**UIT TE VOEREN**:
Vat de tekst over het meetellen van beklommen cols samen in twee zinnen.

Wanneer telt een bedwongen col nou eigenlijk echt mee op je palmares of lijstje? Is dat pas als je hem heel bewust hebt bedwongen en beklommen, of mag je hem ook tellen als je er toevallig langskomt op weg naar een ander doel? En telt ie dan ook mee als je hem in een soort van afdaling tegenkomt? Anders gesteld: mag je de Umbrail én Stelvio afvinken als je laatstgenoemde via Zwitserse zijde doet? En hoe zit het met de Glandon en Croix de Fer? Peyresourde (vandaag in de Tour) en Peyragudes? Ik ben van mening dat als je op wat voor manier dan ook heb gefietst om op een bepaalde col te komen, en dus niet met de auto, dat je hem mag tellen. Zo tel ik zelf inmiddels twee gevonden cols extra!
Toen ik woensdag niet over de Col de Romme richting de Col de la Colombière kon vanwege een wegafsluiting, was dat een flinke streep door de rekening. Okee, de Romme staat als extreem zwaar in de boeken dus heel teleurgesteld moet ik misschien niet zijn. Wel ben ik blij dat deze pas uiteindelijk werd gecompenseerd door de veel en veel makkelijkere Col de St Jean-de-Sixt. De Sixt stond niet eens in mijn routeboek en online vind je er weinig over terug, maar toch fietste ik gister drie kilometer voorbij Le Grand Bornand ongeveer tegen het officiële colbordje aan. Echt getrapt heb ik er niet voor dus wellicht kinderachtig om deze col mee te tellen, aan de andere kant moeten ze er maar geen bordje neerzetten. Die Col de St Jean-de-Sixt: dikke check!

**GEGEVENSBLOK**:
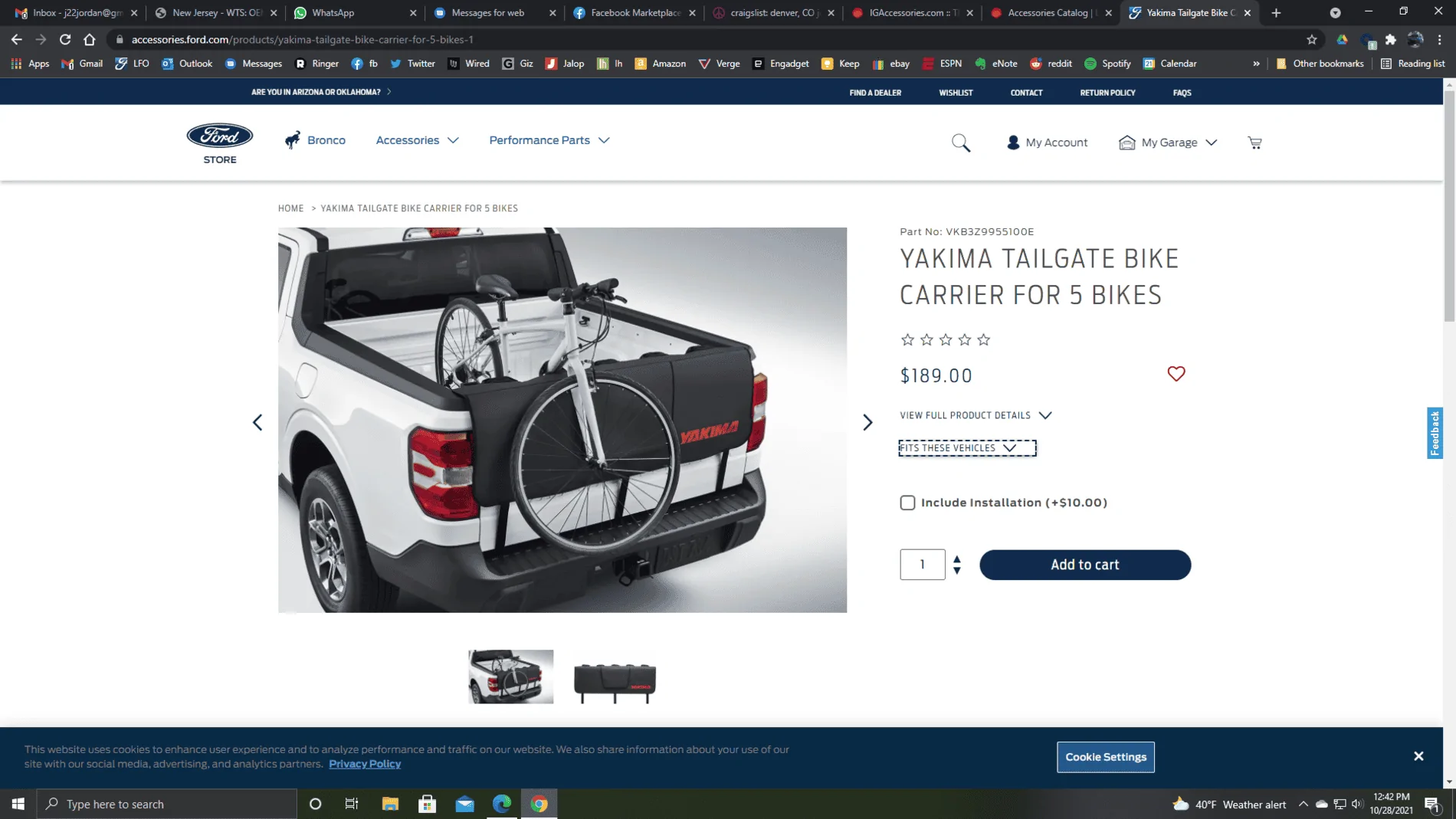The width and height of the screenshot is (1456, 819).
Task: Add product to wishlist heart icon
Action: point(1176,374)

**UITGEVOERDE OPDRACHT**:
De auteur vraagt zich af wanneer een col meetelt en vindt dat elke col telt die per fiets en niet met de auto is bereikt. Omdat de Col de Romme woensdag door een wegafsluiting niet lukte, werd die gecompenseerd door de veel makkelijkere Col de St Jean-de-Sixt, waarvan de auteur gisteren voorbij Le Grand Bornand het officiële colbordje tegenkwam en die ook wordt meegeteld.